My last post was August, 2013. Much has happened since then which you may or may not be interested in. I had another kid, rediscovered Cross-Fit and knitting (not together), left my job teaching 8th grade math and rebranded myself as a technology coach. I stopped blogging when I stopped teaching. Or stopped classroom teaching. For the past two years I have been a Teacher on Special Assignment for Instructional Technology. Somehow, without the daily creativity of lesson planning, I haven’t found anything to say here. But I have learned a lot and hopefully writing about it can both help me think about things more deeply and get me connected again to the blogging community.
For the past few years I have been shocked at how difficult it has been to convince teachers to use technology in their math classes. Khan Academy, maybe, but suggesting that teachers use software that promotes deeper thinking and reasoning has been met with resistance. Often it’s because English teachers grab the Chromebooks for unreasonable amounts of time, but often, even after professional development, I find that math teachers aren’t comfortable teaching with tools that they haven’t mastered. Teachers love tinkering with Desmos or GeoGebra, but fear they don’t have the time to use these tools on a regular basis. But, I’m not in the classroom anymore and I have to respect the pace (albeit slow) that coaching and PD move at to produce change.
This rebranding gives me a lot of time to tinker myself and I am hoping to rebrand this blog into my discoveries of elegant and engaging ways to use technology in a math classroom. I’m also eager to reconnect with you…whomever you are…and have you help connect me to other instructional technology bloggers as at the moment I know none.

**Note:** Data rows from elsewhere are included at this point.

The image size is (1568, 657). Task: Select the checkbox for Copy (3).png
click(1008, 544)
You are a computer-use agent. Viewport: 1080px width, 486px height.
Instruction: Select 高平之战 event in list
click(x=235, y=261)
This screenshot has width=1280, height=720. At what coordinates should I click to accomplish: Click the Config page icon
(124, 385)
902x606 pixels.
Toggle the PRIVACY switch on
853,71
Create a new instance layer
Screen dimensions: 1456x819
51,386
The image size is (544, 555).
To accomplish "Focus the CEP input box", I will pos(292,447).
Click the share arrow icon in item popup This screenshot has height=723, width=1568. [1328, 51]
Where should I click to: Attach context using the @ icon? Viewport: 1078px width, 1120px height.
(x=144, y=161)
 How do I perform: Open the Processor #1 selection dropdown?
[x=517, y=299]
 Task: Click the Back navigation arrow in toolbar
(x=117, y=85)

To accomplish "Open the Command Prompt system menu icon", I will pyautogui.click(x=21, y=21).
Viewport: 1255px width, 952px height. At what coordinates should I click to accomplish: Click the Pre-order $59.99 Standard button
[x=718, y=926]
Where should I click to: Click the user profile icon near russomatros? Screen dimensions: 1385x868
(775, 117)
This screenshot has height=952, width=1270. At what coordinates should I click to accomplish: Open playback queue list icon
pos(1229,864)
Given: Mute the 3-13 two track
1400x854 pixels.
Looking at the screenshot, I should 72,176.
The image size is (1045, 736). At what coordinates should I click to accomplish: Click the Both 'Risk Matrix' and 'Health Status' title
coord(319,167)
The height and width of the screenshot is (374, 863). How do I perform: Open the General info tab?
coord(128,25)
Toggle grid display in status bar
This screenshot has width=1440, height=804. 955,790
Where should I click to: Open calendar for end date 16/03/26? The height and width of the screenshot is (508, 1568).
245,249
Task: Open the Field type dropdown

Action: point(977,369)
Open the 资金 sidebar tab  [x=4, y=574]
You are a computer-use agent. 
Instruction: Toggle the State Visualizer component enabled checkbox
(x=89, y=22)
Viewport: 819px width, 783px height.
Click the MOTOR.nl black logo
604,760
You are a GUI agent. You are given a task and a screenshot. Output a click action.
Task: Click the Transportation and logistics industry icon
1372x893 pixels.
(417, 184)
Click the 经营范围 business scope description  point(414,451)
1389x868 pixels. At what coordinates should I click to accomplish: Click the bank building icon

This year I began what I am sure is a long journey to simultaneously learn how to program while teaching programming to kids. I have played around with Code Monkey, Tynker and Scratch and at some point will share the advantages and disadvantages of each. But I’m really excited to share a recent Scratch discovery.
I was introduced to Scratch by Tina at the Park City Math Institute in the summer of 2011. I mark the passing of time by how old my kids were and the only reason I remember it was 2011 is that my son who is now finishing kindergarten was 2 that summer. Tina and I were working on a project around using various software to teach geometry concepts and she had heard of Scratch but hadn’t yet tried it out with kids. She went deep with it while I just played around with it for a brief time. But like many things in teaching, Scratch found me again just recently.
If you don’t know Scratch, you should check it out. It’s free and is block programming at its best. It also can be used to program real things, like Makey Makey, but again, that’s for another post. What I’m really excited about right now is this online course to learn Scratch taught through MuddX which is Harvey Mudd’s MOOCS platform.
When things are totally new to me (like programming), I prefer to learn them in a systematic way. My husband, an engineer, will tinker and tinker until he has figured out something new. Me? I need some structure to my learning. Consequently, I am in love with this course. I can’t wait to share it with teachers in my district and THEN, have kids learning from it. Some kids are happy to tinker to learn programming, but many stand back and are silent and hands off while the tinkerers tinker. This course is great for kids. I think kids as young as 4th grade can use it. I’m curious to hear feedback or thoughts on using it in a classroom.